Big-box retailers are in hot pursuit, eager to grow beyond their longtime suburban locations to tap these emerging markets. But the traditionally sprawling floor plates of these stores aren’t a good fit for densely settled urban areas. So, architects are laying them out more up-and-down than left-to-right—with more floors, less parking, fewer signs, and more glass facades—even if that means breaking with the look that once helped define the store’s brand. “Big-box retailers across the country are becoming substantially more flexible about what kind of box they can use,” says John Bemis, an Atlanta-based director of Jones Lang LaSalle Retail, a national real estate firm.

A decade ago, one percent of big-box stores were in cities, but today that figure is up to five percent—about 90 current stores, with more planned—Bemis says, “and future growth will be exponential from here on in.” Going vertical means making do with less square footage. For example, Circuit City’s new “The City” format, designed in-house, shrinks its size by 42 percent, to 20,000 square feet from 34,000 square feet; 18 were open by March, says Jim Babb, a company spokesman.

Making sure that size reductions don’t result in the loss of too many signature interior design details can be a tough task for architects. Eric Lagerberg, a principal of Callison, the Seattle-based firm, recently completed a prototype for Cabela’s, the outdoors outfitter, whose new 85,000-square-foot two-level stores will measure less than half of their 200,000-square-foot one-level forerunners. However, the prototype retains Cabela’s distinct Adirondack-cabin mien. Interior ponds, now smaller, will be consolidated into one corner; taxidermy pieces will glower closer to the front door. Though they’re shedding muntins, windows will still have heavy wood frames, and entry gables will replace porte-cocheres. “I had to decide what was important and how important was it,” Lagerberg says. “There still needs to be continuity across the whole.”
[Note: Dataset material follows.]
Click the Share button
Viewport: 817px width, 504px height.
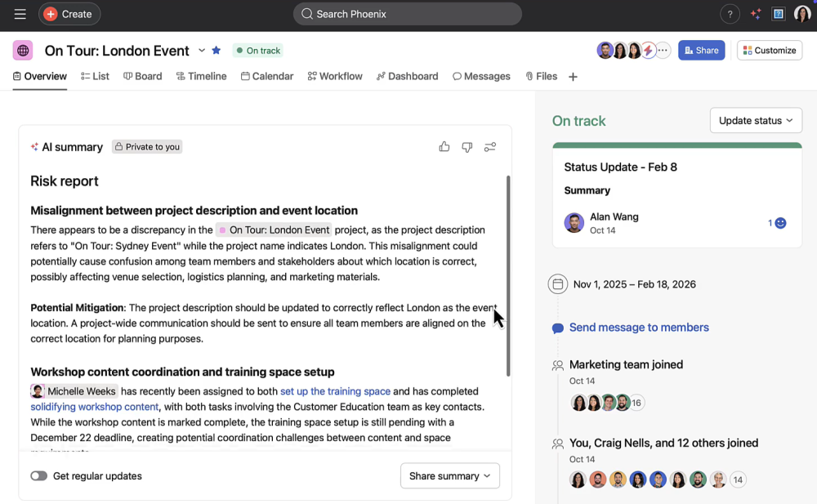point(701,51)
Even if a store looks the part, though, its multiple levels can put off customers used to shopping with carts, retailers say. Architects for Target faced that problem at the department store’s year-old outpost in Glendale, California, which at three stories is the chain’s tallest. Their solution was to reconfigure the escalator banks in the 180,000-square-foot facility, which formerly housed a Robinsons-May department store. There are still traditional sets of moving stairs for people, but next to them runs a special dedicated lift system for carts. Also, store officials point out, the russet-colored glass-block-detailed building also benefits from parking-garage entrances on two floors, which helps funnel customers to the store’s upper reaches, says Eames Gilmore, an in-house architect. “We needed to make sure the entrances were intuitive,” he said.
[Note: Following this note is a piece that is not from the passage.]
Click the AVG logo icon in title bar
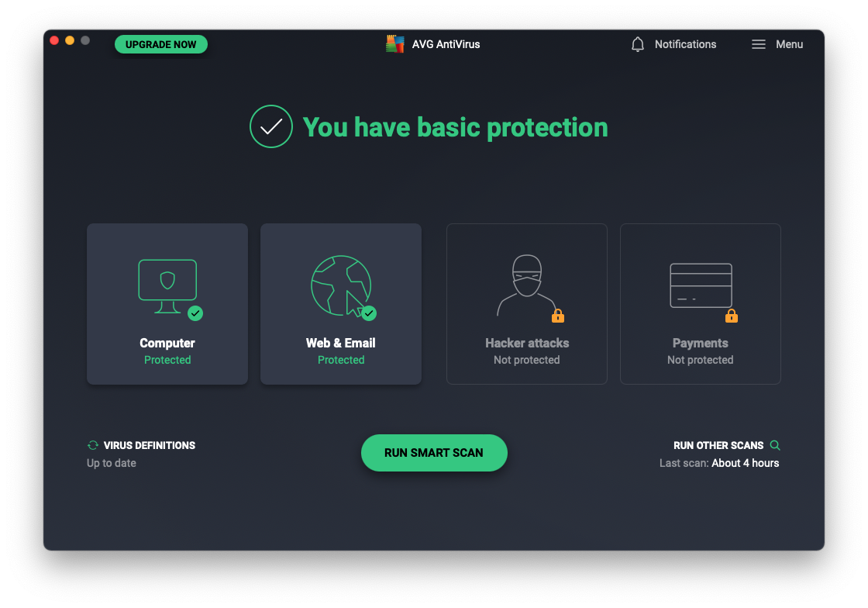Viewport: 868px width, 608px height. (395, 44)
Luring people to the store can be made easier if it’s not set back from the street, so as to better catch their eyes, says John Clifford, a principal at the firm GreenbergFarrow. With that in mind, Clifford is eliminating a plaza outside an Atlanta office tower in order to extend the building’s two-story ground-level retail berth toward a major thoroughfare. The design, which enlarges the retail space from 20,000 square feet to 50,000 square feet, also calls for a 40-foot glass facade, he says. Those features should help the owner attract a big-box tenant, which would replace the shoeshine business and dry cleaners currently inside, Clifford adds.
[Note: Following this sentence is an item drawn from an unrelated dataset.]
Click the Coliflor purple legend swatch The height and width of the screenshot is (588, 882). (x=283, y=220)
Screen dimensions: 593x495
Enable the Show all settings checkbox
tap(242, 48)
Not every big-box is seeking out cities. Ikea, the Swedish furnishings store, for instance, has largely avoided urban areas, viewing on-site parking as fundamental to its business plan. Even its new outpost in Red Hook, Brooklyn—its first New York City store, and another GreenbergFarrow project—manages to squeeze in a parking lot. “The idea is you buy a chair, carry it out, put it in your car, drive it home, and put it together yourself,” Clifford says. “That’s why we can sell it to you for $14.”